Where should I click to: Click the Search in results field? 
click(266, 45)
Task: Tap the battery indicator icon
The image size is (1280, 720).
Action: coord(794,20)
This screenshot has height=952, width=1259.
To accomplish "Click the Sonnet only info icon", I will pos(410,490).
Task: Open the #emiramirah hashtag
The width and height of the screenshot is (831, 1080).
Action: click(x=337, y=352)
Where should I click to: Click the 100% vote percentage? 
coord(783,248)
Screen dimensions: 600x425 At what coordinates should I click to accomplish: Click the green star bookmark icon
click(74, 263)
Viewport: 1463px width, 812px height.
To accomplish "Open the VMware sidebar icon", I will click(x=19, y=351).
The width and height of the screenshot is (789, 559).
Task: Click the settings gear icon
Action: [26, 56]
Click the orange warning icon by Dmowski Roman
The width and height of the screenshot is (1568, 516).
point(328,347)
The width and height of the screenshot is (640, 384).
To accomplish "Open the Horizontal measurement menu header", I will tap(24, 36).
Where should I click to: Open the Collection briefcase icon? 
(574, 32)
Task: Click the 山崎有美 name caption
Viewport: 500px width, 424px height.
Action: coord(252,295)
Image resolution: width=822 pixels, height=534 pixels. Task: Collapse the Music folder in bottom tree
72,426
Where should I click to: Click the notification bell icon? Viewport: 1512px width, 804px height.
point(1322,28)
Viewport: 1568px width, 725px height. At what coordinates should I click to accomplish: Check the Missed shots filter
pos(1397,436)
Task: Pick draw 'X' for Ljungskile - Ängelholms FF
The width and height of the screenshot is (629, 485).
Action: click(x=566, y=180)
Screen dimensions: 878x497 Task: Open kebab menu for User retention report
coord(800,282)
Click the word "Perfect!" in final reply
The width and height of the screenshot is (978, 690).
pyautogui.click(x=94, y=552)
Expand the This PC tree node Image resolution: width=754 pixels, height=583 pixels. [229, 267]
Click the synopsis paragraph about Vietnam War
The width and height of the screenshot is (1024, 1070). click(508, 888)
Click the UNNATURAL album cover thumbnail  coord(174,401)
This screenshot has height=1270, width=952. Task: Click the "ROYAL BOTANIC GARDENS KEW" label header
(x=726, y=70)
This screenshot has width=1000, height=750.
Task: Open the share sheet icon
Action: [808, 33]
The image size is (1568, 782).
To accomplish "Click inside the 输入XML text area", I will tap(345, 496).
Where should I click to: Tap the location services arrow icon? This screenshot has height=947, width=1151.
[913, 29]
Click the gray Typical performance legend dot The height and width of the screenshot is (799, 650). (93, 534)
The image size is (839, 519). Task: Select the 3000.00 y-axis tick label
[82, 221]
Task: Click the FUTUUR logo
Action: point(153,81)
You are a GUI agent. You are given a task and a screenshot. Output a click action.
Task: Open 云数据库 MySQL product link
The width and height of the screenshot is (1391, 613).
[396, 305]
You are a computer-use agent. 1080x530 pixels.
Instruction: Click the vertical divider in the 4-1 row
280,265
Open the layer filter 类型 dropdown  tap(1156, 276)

### Aim:
Rewrite the lines above, replacing "Viewport" with "Window" and keeping everything else the same.

### Correct response:
Where should I click to: Click the Search in results field? 
click(266, 45)
Task: Tap the battery indicator icon
The image size is (1280, 720).
Action: coord(794,20)
This screenshot has height=952, width=1259.
To accomplish "Click the Sonnet only info icon", I will pos(410,490).
Task: Open the #emiramirah hashtag
The width and height of the screenshot is (831, 1080).
Action: click(x=337, y=352)
Where should I click to: Click the 100% vote percentage? 
coord(783,248)
Screen dimensions: 600x425 At what coordinates should I click to accomplish: Click the green star bookmark icon
click(74, 263)
Window: 1463px width, 812px height.
To accomplish "Open the VMware sidebar icon", I will click(x=19, y=351).
The width and height of the screenshot is (789, 559).
Task: Click the settings gear icon
Action: [26, 56]
Click the orange warning icon by Dmowski Roman
The width and height of the screenshot is (1568, 516).
point(328,347)
The width and height of the screenshot is (640, 384).
To accomplish "Open the Horizontal measurement menu header", I will tap(24, 36).
Where should I click to: Open the Collection briefcase icon? 
(574, 32)
Task: Click the 山崎有美 name caption
Window: 500px width, 424px height.
Action: coord(252,295)
Image resolution: width=822 pixels, height=534 pixels. Task: Collapse the Music folder in bottom tree
72,426
Where should I click to: Click the notification bell icon? Window: 1512px width, 804px height.
point(1322,28)
Window: 1568px width, 725px height. At what coordinates should I click to accomplish: Check the Missed shots filter
pos(1397,436)
Task: Pick draw 'X' for Ljungskile - Ängelholms FF
The width and height of the screenshot is (629, 485).
Action: click(x=566, y=180)
Screen dimensions: 878x497 Task: Open kebab menu for User retention report
coord(800,282)
Click the word "Perfect!" in final reply
The width and height of the screenshot is (978, 690).
pyautogui.click(x=94, y=552)
Expand the This PC tree node Image resolution: width=754 pixels, height=583 pixels. [229, 267]
Click the synopsis paragraph about Vietnam War
The width and height of the screenshot is (1024, 1070). click(508, 888)
Click the UNNATURAL album cover thumbnail  coord(174,401)
This screenshot has height=1270, width=952. Task: Click the "ROYAL BOTANIC GARDENS KEW" label header
(x=726, y=70)
This screenshot has width=1000, height=750.
Task: Open the share sheet icon
Action: [808, 33]
The image size is (1568, 782).
To accomplish "Click inside the 输入XML text area", I will tap(345, 496).
Where should I click to: Tap the location services arrow icon? This screenshot has height=947, width=1151.
[913, 29]
Click the gray Typical performance legend dot The height and width of the screenshot is (799, 650). (93, 534)
The image size is (839, 519). Task: Select the 3000.00 y-axis tick label
[82, 221]
Task: Click the FUTUUR logo
Action: point(153,81)
You are a GUI agent. You are given a task and a screenshot. Output a click action.
Task: Open 云数据库 MySQL product link
The width and height of the screenshot is (1391, 613).
[396, 305]
You are a computer-use agent. 1080x530 pixels.
Instruction: Click the vertical divider in the 4-1 row
280,265
Open the layer filter 类型 dropdown  tap(1156, 276)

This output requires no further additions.